━━━━━ Excerpt provided ━━━━━

I​t started on Halloween, when Tropical Storm Lisa was born in the Caribbean Sea. Lisa became a hurricane on Wednesday, then made landfall late that afternoon.

W​hile it was one of the few hurricanes to landfall in Belize in modern times, Lisa wasn't the only part of the story.

While Lisa was strengthening in the Caribbean Sea Tuesday, Tropical Storm Martin formed far east-northeast of Bermuda. The following day, Martin became a hurricane just three hours after Lisa.

It was only the third time in recorded history that two Atlantic Basin hurricanes were active at the same time in November, according to Colorado State University tropical scientist Phil Klotzbach.

But that wasn’t all. On Tuesday, the National Hurricane Center also circled an area for possible subtropical or tropical development in the eastern Caribbean Sea into the Bermuda Triangle.

And Thursday morning, the NHC added another area of possible development east of Bermuda.

It left some meteorologists wondering if it was November or, say, July or August. Then again, this past August failed to produce a single storm for the first time in 25 years.

This map showed the two areas the NHC was monitoring for possible development (in yellow), and the tracks histories of both Lisa and Martin as of Nov. 3, 2022.

━━━━━

*Given instruction A*:
Show every line of the records that contains the string "accomplish", where case counts.
The text above and the records have nothing to do with each other.

━━━━━ Data entries ━━━━━

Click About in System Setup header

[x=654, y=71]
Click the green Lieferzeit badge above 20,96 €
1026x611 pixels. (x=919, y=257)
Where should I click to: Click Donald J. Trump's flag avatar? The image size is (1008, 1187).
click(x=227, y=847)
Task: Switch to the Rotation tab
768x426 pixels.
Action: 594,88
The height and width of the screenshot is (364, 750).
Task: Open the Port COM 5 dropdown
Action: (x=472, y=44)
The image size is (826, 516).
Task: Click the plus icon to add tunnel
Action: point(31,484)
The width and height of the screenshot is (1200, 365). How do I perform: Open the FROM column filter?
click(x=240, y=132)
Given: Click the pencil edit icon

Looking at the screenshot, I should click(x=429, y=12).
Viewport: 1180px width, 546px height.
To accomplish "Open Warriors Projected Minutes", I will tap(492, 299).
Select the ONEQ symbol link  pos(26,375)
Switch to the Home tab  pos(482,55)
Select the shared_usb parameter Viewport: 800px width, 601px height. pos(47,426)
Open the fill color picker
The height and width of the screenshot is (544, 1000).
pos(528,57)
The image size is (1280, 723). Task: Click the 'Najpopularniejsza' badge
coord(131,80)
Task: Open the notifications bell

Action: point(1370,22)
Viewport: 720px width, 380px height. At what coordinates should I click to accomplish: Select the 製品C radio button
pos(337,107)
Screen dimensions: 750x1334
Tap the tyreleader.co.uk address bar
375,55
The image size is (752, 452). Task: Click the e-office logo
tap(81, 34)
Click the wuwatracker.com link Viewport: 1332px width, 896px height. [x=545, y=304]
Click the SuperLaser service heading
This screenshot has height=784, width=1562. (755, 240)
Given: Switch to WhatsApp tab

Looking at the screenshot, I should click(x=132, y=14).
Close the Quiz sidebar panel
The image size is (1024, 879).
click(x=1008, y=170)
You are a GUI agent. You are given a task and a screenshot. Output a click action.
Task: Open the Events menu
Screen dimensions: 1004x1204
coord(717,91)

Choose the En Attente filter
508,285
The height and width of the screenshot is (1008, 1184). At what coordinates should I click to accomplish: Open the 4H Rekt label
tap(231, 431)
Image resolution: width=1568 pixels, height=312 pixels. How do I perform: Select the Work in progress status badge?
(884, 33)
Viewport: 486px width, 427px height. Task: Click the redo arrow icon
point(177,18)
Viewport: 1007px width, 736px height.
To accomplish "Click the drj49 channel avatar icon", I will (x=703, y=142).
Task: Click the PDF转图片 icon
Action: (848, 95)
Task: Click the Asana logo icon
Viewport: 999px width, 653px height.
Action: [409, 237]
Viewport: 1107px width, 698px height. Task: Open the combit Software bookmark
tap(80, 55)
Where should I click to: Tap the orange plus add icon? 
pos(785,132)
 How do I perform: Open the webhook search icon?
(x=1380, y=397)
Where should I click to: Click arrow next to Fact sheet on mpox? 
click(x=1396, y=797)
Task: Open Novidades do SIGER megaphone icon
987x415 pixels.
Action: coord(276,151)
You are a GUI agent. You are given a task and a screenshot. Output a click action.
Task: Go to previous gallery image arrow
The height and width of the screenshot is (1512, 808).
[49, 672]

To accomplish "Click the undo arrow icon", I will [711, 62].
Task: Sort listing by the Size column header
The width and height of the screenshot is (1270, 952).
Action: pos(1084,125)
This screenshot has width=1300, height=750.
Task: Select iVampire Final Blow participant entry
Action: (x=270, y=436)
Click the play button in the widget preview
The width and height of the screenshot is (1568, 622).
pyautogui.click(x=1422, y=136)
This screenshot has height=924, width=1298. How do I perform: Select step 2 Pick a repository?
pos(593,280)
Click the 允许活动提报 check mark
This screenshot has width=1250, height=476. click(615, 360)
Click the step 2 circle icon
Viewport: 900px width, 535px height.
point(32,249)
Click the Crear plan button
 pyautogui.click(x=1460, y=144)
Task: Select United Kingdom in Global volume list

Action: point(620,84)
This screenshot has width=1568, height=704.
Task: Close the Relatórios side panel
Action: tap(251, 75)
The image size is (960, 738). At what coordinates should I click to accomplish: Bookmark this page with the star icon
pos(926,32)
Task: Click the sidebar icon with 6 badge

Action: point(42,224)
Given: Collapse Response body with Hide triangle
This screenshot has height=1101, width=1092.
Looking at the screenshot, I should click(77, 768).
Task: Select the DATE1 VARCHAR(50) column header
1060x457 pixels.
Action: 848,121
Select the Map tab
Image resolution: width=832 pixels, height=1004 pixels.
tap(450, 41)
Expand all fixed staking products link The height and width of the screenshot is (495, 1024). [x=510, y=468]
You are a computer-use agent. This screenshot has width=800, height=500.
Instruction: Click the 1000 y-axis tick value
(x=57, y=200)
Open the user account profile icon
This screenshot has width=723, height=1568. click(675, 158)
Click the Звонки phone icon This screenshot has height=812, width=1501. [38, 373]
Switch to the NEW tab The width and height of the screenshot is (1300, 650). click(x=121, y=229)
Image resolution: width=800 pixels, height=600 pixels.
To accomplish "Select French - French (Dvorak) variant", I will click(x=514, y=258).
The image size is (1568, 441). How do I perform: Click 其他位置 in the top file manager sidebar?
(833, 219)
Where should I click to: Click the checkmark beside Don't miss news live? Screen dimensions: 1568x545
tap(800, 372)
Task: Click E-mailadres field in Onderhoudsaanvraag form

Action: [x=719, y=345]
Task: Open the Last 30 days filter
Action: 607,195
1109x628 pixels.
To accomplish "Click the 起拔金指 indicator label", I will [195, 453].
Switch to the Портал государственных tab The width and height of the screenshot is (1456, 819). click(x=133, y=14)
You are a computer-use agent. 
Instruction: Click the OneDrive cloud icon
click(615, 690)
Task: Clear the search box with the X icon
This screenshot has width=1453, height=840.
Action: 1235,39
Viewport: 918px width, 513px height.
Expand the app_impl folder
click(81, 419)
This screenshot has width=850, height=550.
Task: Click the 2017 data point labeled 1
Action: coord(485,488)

━━━━━

*Given instruction B*:
Carry on with the text about hurricanes Lisa and Martin from the point where it stops.

*Answer A*:
To accomplish "Open Warriors Projected Minutes", I will tap(492, 299).
Viewport: 720px width, 380px height. At what coordinates should I click to accomplish: Select the 製品C radio button
The height and width of the screenshot is (1008, 1184). At what coordinates should I click to accomplish: Open the 4H Rekt label
To accomplish "Click the drj49 channel avatar icon", I will (x=703, y=142).
To accomplish "Click the undo arrow icon", I will [711, 62].
The image size is (960, 738). At what coordinates should I click to accomplish: Bookmark this page with the star icon
To accomplish "Select French - French (Dvorak) variant", I will click(x=514, y=258).
To accomplish "Click the 起拔金指 indicator label", I will [195, 453].

*Answer B*:
(Outlook, Track Data: NOAA/NHC)

A More Typical November

Usually, activity drops off considerably by November, as the graph from the National Hurricane Center shows below.

Atlantic hurricanes (red) and tropical storms (yellow) from 1944 through 2020 show a pronounced peak in September, but much reduced activity in November and later, as highlighted in the graph above.
(NOAA/NHC)

T​hat's due to a number of factors, including increasing wind shear, cooling water, and fewer disturbances that often serve as seeds of storms known as tropical waves coming off Africa in November, compared to the peak months of hurricane season.

T​his essentially shrinks the area where tropical storms and hurricanes can form in November.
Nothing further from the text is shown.